* What this task involves:
Each line holding the string "bottom" is to be copied from the data.

* Task data:
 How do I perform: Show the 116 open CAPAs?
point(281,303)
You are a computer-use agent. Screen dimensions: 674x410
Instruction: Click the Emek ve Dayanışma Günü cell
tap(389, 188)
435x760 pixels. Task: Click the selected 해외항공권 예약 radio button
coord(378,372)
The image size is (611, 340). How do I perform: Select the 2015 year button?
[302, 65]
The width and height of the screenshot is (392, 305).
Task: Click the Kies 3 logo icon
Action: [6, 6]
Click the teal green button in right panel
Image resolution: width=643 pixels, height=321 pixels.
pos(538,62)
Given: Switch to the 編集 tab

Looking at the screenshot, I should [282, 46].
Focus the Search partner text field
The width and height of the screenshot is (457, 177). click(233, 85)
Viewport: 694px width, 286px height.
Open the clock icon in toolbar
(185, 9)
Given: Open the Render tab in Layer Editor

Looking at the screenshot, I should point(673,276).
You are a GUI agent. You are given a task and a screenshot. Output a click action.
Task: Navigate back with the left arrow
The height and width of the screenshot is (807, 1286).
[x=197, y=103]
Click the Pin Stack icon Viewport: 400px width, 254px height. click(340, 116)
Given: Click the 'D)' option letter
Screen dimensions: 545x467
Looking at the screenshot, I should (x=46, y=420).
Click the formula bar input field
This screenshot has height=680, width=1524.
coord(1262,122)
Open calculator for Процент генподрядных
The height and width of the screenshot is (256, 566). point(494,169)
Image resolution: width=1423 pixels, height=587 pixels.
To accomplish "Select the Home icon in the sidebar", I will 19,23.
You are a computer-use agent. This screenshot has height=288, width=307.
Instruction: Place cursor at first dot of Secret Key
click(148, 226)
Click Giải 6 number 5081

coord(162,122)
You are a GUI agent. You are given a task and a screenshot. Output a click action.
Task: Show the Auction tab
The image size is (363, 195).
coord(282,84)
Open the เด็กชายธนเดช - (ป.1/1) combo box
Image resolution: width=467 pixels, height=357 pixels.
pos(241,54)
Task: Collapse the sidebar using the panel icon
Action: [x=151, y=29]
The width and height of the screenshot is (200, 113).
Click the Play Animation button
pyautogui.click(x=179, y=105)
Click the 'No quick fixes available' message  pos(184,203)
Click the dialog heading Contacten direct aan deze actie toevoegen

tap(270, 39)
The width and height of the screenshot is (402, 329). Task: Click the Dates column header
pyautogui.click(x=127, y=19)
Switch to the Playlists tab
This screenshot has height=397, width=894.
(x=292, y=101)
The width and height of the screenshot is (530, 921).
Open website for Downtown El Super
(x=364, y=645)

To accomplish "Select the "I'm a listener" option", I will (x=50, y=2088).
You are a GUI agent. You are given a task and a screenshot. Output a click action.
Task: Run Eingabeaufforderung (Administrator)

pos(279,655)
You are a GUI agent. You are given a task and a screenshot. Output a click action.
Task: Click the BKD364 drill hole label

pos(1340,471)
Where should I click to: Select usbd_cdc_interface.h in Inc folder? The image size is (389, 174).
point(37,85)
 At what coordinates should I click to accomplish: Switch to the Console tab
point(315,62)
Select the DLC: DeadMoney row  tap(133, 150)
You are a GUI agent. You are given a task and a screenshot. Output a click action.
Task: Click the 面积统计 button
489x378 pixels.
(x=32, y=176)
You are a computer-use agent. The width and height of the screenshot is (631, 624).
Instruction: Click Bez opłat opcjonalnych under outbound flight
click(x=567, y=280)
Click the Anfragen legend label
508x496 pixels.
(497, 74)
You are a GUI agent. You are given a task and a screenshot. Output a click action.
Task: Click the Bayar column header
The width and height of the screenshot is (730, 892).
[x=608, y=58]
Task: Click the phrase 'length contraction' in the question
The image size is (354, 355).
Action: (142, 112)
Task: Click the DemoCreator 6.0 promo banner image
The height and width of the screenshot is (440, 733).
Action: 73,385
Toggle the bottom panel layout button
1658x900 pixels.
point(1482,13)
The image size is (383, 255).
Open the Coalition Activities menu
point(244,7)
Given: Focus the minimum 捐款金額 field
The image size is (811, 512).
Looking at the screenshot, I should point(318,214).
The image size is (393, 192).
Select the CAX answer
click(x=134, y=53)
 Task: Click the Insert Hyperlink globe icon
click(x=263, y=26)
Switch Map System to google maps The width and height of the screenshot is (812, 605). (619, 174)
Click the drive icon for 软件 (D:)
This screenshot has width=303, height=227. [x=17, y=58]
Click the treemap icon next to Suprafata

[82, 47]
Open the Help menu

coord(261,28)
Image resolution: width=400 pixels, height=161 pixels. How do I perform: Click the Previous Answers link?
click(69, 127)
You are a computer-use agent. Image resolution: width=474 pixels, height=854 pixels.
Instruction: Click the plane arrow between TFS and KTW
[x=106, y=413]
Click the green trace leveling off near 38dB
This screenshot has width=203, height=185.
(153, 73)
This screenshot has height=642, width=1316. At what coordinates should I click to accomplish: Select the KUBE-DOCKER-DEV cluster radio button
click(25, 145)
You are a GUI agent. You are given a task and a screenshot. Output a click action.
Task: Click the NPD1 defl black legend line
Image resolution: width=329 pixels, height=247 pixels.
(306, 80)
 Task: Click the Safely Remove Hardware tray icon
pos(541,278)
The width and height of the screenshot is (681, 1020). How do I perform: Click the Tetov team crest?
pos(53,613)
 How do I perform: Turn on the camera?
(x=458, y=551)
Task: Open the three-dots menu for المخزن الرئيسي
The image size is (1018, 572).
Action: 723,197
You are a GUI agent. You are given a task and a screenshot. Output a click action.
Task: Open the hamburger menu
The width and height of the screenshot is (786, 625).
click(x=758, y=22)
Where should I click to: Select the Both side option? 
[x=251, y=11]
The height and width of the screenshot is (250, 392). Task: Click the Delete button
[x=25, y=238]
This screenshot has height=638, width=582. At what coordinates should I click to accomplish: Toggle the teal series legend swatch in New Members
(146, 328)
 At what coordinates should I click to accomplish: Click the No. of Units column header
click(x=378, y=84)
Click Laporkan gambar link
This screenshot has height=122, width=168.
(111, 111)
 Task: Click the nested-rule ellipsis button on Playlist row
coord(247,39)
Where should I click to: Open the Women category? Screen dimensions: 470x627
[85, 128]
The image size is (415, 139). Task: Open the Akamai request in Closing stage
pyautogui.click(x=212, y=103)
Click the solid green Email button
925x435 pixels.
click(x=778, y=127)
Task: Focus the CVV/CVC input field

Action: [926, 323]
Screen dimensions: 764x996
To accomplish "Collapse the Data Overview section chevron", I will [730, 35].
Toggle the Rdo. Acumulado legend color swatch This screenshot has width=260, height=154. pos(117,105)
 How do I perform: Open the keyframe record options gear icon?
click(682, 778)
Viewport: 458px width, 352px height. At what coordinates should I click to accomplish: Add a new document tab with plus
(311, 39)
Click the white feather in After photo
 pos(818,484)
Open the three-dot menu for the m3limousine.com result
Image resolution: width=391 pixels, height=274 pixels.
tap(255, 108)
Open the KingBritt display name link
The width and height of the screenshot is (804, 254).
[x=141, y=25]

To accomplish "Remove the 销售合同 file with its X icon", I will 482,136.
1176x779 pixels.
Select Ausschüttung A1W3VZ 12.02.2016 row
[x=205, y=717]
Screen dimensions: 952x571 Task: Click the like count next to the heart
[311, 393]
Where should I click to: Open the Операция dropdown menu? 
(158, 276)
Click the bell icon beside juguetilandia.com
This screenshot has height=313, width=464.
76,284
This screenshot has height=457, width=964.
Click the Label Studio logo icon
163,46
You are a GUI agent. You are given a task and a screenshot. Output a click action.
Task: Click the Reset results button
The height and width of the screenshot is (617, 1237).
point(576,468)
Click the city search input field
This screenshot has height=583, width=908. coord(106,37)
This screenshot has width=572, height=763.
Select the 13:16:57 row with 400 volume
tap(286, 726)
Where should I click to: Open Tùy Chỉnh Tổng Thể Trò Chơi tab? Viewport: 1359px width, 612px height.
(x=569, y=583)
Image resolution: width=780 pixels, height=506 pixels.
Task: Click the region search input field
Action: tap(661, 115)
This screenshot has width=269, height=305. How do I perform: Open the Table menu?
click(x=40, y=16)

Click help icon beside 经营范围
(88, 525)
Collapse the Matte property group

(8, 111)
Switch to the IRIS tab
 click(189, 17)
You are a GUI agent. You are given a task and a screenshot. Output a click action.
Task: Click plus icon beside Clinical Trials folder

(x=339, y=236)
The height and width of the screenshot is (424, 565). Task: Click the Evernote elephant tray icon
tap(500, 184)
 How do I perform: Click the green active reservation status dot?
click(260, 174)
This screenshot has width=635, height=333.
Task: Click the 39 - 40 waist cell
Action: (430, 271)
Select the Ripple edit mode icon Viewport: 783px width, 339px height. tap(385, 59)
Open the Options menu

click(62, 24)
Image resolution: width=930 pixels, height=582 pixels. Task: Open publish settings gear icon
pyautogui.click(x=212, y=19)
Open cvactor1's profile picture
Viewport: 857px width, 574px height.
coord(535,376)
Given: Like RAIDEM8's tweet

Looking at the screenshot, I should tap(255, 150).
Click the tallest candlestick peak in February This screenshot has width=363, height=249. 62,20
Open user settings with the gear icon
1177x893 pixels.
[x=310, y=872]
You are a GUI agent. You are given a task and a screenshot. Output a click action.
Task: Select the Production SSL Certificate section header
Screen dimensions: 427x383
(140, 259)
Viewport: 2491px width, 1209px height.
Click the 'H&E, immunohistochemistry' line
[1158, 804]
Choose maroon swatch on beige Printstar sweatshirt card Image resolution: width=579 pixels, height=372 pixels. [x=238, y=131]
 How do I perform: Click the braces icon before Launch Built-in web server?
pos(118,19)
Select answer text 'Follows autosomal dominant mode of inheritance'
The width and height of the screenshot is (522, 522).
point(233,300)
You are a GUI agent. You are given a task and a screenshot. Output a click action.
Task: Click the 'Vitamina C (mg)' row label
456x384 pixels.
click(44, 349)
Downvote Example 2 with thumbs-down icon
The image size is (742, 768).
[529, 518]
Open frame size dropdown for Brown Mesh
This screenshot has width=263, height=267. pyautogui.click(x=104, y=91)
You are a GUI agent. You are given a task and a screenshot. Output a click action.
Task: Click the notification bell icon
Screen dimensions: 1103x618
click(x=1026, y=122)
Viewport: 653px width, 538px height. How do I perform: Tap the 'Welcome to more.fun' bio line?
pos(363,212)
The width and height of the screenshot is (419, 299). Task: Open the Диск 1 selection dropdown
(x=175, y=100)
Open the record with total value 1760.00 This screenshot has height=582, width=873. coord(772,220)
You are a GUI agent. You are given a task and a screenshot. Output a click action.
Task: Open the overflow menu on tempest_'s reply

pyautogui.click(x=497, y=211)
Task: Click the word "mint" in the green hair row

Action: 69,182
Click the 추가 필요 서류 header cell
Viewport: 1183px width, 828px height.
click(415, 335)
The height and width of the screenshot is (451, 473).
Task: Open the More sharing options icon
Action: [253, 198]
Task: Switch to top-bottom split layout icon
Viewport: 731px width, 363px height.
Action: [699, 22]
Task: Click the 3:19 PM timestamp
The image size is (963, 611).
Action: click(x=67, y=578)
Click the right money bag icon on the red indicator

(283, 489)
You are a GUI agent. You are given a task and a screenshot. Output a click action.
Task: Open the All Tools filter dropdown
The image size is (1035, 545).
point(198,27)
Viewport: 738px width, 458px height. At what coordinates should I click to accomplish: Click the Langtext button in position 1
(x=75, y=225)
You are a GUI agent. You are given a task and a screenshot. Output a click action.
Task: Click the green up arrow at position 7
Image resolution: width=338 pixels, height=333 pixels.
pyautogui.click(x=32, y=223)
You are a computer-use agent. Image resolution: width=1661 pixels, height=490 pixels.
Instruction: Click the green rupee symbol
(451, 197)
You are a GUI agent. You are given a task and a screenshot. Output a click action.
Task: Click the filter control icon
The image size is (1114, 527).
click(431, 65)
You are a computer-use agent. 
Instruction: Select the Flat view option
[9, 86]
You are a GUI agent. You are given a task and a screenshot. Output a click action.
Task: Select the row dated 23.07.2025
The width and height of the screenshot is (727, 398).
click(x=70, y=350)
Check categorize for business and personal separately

* Your response:
Toggle the bottom panel layout button
Task: Switch to top-bottom split layout icon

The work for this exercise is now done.